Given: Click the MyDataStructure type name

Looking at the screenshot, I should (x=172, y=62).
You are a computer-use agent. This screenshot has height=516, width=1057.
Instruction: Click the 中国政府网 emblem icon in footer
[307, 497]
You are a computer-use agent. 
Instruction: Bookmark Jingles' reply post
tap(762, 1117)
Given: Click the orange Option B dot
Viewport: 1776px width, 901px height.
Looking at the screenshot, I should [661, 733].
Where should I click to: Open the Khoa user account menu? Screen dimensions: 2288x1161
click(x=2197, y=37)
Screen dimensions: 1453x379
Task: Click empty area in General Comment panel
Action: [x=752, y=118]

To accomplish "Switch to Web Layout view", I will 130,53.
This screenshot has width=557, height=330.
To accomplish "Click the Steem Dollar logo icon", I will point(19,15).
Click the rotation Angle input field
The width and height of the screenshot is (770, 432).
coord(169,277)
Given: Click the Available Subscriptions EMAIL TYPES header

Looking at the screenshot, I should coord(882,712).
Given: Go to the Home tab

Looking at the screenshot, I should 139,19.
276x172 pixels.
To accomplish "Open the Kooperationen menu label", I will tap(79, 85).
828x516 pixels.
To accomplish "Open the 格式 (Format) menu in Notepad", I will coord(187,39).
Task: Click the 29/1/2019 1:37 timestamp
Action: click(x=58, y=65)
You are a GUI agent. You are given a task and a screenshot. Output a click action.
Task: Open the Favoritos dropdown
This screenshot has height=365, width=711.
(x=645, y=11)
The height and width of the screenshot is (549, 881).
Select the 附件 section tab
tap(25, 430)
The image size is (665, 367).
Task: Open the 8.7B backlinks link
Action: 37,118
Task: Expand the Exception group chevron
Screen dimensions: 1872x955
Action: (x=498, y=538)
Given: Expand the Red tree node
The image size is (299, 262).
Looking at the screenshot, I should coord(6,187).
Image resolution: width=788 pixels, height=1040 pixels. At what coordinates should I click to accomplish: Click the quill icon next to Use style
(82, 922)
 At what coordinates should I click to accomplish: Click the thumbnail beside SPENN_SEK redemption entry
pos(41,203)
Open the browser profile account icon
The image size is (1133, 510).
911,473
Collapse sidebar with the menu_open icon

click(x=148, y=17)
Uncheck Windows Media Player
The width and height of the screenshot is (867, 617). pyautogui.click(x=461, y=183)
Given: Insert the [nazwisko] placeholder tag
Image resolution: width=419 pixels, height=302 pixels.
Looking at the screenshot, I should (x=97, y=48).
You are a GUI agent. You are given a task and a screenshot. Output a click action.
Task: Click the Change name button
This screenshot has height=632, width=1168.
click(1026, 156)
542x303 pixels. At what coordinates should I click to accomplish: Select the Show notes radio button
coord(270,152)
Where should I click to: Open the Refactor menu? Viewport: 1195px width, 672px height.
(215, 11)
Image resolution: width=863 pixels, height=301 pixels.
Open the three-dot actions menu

....................

STATED TASK: Copy the entries word for word, starting at the line containing "542x303 pixels. At" and continuing through the final line of the entries.

THE SOLUTION:
542x303 pixels. At what coordinates should I click to accomplish: Select the Show notes radio button
coord(270,152)
Where should I click to: Open the Refactor menu? Viewport: 1195px width, 672px height.
(215, 11)
Image resolution: width=863 pixels, height=301 pixels.
Open the three-dot actions menu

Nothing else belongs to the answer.